Not Your Father's Antiwar Movement
Crosby, Stills, Nash and Young are playing the Hollywood Bowl tonight. Their Freedom of Speech Tour, the first in four years, winds through the country until September. My membership in Generation X is supposed to preclude me from appreciating such baby boomer stalwarts. And indeed, I did bristle at Neil Young's contention that he starting singing about Bush and the war because "nobody else in the young generation was doing it," which is simply not true (as Ann Powers illustrated in a fantastic LA Times article a few weeks ago).
But this video, featuring live clips from the concert, and regular people discussing their views about Iraq in the most sane and reasonable way possible, is a stunner.

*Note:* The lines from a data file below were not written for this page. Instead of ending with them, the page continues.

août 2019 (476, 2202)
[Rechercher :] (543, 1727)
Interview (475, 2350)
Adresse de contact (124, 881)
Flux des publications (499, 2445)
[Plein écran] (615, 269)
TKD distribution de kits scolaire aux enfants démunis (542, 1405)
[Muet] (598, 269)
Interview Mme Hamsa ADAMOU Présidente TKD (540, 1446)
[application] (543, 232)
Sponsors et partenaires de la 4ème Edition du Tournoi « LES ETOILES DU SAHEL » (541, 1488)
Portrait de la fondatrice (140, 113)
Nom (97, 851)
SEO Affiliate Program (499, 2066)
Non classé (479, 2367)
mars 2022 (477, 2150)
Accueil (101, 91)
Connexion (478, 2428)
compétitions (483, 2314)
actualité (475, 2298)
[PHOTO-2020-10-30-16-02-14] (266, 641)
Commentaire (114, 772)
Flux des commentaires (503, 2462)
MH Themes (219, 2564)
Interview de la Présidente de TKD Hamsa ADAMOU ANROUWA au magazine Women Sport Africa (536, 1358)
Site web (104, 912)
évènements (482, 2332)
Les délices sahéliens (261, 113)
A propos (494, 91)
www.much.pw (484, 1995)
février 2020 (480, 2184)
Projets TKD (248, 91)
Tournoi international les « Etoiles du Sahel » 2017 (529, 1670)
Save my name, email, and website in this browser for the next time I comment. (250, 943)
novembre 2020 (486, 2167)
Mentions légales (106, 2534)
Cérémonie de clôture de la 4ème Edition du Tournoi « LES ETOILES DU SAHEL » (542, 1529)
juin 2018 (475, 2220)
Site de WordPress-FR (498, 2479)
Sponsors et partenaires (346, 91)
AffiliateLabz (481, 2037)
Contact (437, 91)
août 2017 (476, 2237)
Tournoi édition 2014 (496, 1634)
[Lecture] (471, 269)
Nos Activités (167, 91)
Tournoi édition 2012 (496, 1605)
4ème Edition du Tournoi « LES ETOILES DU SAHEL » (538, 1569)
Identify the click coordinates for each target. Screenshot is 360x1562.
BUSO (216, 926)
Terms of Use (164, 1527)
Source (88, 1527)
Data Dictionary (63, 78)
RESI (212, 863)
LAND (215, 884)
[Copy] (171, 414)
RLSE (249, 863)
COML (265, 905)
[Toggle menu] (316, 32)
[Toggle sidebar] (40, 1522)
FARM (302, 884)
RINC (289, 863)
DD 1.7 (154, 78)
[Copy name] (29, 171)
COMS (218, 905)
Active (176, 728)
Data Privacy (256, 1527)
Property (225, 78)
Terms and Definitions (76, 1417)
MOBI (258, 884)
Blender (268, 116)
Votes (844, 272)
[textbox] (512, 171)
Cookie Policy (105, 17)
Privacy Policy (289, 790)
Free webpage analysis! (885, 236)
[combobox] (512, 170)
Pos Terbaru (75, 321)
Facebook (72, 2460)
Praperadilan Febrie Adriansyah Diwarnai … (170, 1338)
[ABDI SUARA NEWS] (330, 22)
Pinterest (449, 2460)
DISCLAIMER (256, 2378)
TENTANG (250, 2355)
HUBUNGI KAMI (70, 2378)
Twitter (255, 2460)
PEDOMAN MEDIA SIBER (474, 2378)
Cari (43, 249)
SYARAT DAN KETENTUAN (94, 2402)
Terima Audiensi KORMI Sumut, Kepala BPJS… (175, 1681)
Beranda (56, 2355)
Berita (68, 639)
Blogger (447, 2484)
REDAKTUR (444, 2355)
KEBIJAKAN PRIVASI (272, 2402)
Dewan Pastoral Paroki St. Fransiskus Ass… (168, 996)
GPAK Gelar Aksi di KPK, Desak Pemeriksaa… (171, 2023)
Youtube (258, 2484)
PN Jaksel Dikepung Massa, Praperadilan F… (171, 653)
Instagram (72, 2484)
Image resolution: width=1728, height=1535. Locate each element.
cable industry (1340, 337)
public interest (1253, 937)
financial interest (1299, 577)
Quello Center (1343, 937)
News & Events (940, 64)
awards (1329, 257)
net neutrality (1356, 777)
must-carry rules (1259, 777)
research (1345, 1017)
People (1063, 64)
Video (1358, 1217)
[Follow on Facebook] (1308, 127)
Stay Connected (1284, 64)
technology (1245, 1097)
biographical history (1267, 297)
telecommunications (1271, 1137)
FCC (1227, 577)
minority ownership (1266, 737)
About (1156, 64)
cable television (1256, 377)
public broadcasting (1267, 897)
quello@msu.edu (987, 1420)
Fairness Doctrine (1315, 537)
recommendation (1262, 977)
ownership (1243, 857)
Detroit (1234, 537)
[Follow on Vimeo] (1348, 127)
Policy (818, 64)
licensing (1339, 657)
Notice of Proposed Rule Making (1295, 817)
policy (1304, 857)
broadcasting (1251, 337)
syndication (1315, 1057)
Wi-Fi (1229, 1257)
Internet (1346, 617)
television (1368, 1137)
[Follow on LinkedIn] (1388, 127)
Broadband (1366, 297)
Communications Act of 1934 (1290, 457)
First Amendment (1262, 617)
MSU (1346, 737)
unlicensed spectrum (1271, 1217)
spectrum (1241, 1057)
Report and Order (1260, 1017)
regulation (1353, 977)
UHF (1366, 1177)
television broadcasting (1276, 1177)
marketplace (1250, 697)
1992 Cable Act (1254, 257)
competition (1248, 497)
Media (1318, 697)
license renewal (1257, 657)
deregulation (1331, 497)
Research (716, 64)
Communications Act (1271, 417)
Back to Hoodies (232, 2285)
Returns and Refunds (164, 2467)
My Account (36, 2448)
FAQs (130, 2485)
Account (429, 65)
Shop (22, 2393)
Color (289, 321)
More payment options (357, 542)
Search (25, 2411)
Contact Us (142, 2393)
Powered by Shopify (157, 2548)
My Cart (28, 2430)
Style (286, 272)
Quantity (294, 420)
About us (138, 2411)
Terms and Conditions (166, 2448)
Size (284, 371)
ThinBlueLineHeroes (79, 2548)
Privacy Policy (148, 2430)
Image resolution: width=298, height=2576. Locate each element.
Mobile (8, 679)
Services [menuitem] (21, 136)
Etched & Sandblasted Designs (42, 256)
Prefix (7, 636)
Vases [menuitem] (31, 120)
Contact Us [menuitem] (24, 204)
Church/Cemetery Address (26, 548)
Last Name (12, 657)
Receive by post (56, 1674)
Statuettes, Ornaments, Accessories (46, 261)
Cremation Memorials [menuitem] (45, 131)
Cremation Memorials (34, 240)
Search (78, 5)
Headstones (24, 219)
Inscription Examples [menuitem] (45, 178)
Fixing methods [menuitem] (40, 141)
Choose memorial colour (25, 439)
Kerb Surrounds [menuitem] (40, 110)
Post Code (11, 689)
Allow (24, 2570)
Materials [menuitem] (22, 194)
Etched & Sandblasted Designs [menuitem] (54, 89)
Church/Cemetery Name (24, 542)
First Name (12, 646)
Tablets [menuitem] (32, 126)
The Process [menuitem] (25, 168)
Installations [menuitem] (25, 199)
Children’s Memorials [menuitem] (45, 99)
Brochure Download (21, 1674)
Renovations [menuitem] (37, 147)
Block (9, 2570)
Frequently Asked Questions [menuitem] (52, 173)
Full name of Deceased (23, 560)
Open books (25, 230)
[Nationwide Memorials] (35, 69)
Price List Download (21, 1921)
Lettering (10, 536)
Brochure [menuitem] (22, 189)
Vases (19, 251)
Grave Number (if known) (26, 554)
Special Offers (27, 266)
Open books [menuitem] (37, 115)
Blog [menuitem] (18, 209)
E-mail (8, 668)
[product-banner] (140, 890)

The current situation at home bears no resemblance to the caricature of the antiwar movement of years past. These are moms and dads, sons and daughters, working class and middle class, rich and poor, black and white, all of them willing to articulate that we will not stand for unnecessary wars that end up making us less safe around the world. This video may harken back to the halcyon (or is that hallucinogen?) days of the 1960s, but it reflects a new paradigm of communication and activism. You don't have to be at the Haight Ashbury to get the message, and this time, the revolution will not be televised. It's an under-the-radar groundswell, a silent majority (to use a 60s phrase) that desperately needs to be inspired to vote resoundingly against the idea of perpetual war.